The Seniora Asked for Five Eighths with Tomatoes!
In this adorable game you are going to have to exert a little effort, since you are working for the famous, well-respected Italian pizzeria called Splittissimo. Its picky clients love to order pizza in portions rather than whole. As a result, you will have to get so acquainted with fractions and decimals that you will be unlike any other.
The game set is designed in a charming Italian style. It includes both rectangular cards with orders on them and original round cards as well. These are trays with different amounts of pizza slices on them. On top of cheese and olives, the pizzas include tomatoes, mushrooms, and peppers in various combinations, each with two ingredients on them.
Splittissimo is the Fastest, Most Accurate Delivery!
Splittissimo includes several game options.
We’ll start with the easiest. If you’re playing with children five years and up, take only round cards. The beginner level cards are marked with one dot (to make it harder, later add in cards with two or three dots). Each player takes three cards and they place the same amount of cards onto the table (on the hard level, four cards should be taken and put onto the table) and all cards must be placed face up. The player’s job is to assemble a pizza in the playing field, using several different cards, that is equal in the amount of slices as one of his or her own pizzas. Or, the other way around, you can choose one pizza in the playing field and assemble it using your cards.

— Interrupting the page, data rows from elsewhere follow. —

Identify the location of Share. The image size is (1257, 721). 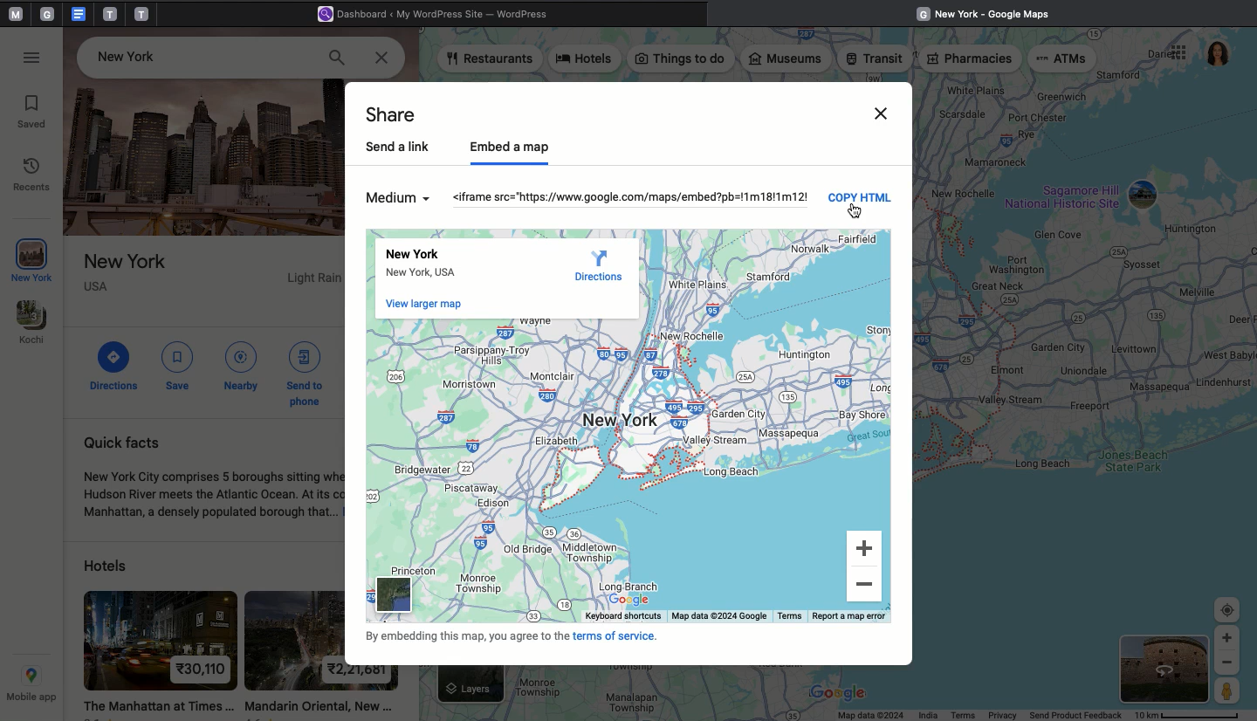
(399, 114).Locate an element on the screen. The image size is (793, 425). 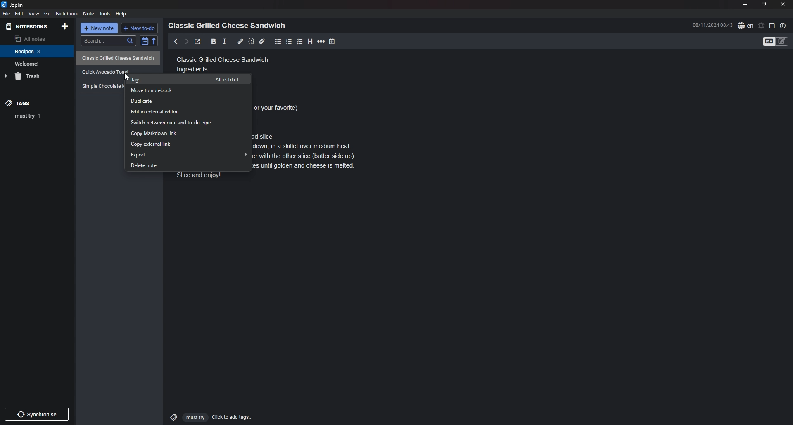
horizontal rule is located at coordinates (321, 41).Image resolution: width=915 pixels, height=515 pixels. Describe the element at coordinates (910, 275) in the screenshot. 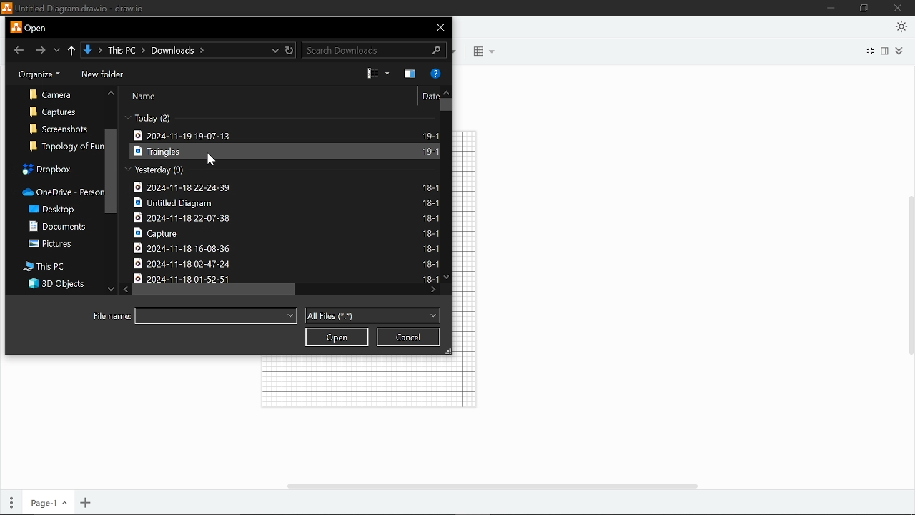

I see `Vertical scrollbar` at that location.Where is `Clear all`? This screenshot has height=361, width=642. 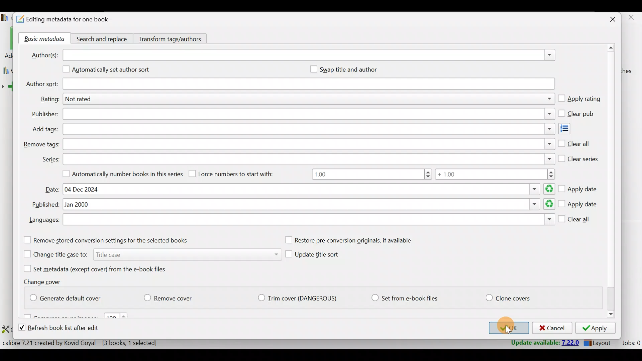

In the rules with kids between 8 and 10, you need to use rectangular order cards. The player’s job is to assemble the order out of the pizzas contained on the playing field, keeping not only their size in mind, but also their ingredients. Several special cards add some pizzazz to the game, which allow you to slow down your competitor’s work and also accelerate your own using “hot” orders.
All versions of the game end with you counting up how many whole pizzas you have. In other words, you will have to add all remaining slices into the pizza, which means consolidating fraction addition once again.